ZIEL: HUMANITÄT
Es ist ein Vermächtnis des großen Theater-Humanisten Götz Friedrich: Legende und Gegenwart treffen aufeinander, und es geht nicht um die Erlösung des individuellen Erlösers, sondern um die Zeitlosigkeit des Humanen innerhalb unserer Zeit. In drei kommunikativ unterscheidbaren Epochen handeln die Personen in gestalteter Alltagskommunikation, in extremer Distanz, in engster persönlicher Zuwendung.
Das klar konturierte Bühnenbild Andreas Reinhardts bietet die dazu assoziierende Bilderwelt mit zerbrechenden Platten.
Und Christian Thielemann zelebriert dazu mit dem sensibel reagierenden Orchester die erlösungstrunkenen Klangwelten Wagners, weitab von jeder Apologetik irgendwelchen Sektierertums – hochdifferenziert erklingt das Hohelied des Friedens, bewegend-pathetisch , aber ohne den Gestus des Triumphierend-Monumentalen.
Gesungen wird auf selten hörbarem höchsten Niveau: das beginnt mit dem stimmlich faszinierenden Titurel des jungen Hans Griepentrog, findet in der sängerich-darstellerischen Hochform von Matti Salminen seinen Kommentar und im vokalen Timbre Eike Wilm Schultes den leidenden Amfortas.
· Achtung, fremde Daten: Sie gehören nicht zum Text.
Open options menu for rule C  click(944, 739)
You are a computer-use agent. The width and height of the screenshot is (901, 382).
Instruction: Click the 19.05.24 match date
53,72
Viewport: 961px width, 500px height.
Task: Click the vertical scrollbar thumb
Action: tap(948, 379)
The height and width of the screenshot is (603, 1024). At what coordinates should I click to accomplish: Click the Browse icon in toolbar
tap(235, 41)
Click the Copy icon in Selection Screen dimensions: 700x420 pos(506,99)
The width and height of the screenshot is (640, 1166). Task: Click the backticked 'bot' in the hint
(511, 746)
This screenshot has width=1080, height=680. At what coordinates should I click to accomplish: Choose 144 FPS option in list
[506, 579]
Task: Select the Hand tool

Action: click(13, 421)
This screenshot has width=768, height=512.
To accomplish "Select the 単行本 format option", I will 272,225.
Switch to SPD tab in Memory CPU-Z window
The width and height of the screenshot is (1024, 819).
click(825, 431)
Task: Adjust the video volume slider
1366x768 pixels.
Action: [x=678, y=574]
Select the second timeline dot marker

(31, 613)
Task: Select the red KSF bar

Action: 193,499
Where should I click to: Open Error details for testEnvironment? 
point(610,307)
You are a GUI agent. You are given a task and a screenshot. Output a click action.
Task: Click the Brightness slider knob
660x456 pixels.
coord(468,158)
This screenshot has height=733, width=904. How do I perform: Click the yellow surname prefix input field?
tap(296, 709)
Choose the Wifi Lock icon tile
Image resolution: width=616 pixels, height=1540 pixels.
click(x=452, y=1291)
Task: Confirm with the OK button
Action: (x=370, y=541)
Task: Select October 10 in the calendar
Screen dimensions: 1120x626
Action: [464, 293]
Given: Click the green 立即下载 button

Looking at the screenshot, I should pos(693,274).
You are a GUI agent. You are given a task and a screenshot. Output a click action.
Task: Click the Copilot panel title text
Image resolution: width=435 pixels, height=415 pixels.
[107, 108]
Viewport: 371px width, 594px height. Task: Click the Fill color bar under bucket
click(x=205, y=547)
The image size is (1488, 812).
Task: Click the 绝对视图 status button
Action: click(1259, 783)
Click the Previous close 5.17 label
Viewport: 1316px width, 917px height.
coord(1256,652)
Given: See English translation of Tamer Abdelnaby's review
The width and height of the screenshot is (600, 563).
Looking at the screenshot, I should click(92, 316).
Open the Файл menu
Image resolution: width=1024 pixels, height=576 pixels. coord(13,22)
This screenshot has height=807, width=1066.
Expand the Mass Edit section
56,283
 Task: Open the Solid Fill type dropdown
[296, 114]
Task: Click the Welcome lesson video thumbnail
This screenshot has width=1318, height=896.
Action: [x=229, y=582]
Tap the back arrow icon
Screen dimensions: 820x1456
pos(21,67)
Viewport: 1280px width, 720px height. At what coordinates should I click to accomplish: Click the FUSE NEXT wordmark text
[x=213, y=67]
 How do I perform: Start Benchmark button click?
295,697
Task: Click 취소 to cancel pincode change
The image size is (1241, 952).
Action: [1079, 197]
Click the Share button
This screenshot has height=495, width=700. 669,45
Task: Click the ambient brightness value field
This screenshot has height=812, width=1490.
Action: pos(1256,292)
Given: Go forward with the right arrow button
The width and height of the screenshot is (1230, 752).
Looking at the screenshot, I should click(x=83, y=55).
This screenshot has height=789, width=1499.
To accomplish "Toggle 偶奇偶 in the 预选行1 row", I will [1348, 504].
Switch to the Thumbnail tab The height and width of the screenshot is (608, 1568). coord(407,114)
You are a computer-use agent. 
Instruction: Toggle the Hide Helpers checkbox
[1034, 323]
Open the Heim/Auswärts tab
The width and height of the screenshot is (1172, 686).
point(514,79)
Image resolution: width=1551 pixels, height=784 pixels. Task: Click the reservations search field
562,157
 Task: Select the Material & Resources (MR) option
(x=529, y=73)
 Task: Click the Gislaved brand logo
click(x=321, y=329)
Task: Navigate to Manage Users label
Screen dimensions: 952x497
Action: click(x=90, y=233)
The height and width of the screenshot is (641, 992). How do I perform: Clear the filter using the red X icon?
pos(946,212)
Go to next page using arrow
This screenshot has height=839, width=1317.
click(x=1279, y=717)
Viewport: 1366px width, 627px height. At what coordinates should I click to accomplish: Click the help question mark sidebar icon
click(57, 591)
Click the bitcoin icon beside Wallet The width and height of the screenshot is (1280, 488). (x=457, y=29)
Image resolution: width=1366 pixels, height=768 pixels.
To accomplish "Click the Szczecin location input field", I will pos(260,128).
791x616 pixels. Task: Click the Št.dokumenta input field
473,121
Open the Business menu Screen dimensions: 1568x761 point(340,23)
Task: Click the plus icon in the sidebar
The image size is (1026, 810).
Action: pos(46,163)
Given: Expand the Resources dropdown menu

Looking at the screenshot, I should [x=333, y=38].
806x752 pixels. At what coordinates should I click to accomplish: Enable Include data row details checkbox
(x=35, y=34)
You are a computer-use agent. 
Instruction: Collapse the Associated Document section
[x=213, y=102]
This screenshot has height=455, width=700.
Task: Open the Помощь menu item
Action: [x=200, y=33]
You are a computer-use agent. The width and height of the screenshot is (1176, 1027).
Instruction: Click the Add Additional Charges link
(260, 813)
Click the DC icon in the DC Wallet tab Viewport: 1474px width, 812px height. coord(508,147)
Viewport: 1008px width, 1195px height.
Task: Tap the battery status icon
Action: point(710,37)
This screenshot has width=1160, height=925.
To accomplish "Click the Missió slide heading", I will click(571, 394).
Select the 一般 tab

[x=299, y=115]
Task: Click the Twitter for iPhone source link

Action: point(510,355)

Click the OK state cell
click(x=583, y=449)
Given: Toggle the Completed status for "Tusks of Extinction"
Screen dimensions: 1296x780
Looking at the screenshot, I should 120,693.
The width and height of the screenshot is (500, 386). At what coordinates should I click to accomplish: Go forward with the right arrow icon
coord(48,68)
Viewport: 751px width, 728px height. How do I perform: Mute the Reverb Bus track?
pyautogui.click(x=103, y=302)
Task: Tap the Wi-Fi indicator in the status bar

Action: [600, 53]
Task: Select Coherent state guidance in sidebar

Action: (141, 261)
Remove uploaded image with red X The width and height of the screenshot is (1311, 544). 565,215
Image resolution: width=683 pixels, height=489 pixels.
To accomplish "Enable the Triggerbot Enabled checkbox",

Die Kundry Linda Watsons bringt die verzweifelt-begehrend entsagenden Zustände in hinreißender Sensibilität mit strömendem Sopran ins Publikum, und Robert Dean Smith gibt dem suchenden Parsifal die Stimme des zurückgehaltenden Heldentenors mit prononzierender Artikulation.
nszenierungskonzept, Personenführung, Bühne, Orchester und perfektes Ensemble lösen im heterogenen Publikum – Stammgäste, Touris, Connaisseurs – ungewöhnliche Formen der Begeisterung aus: standing ovations!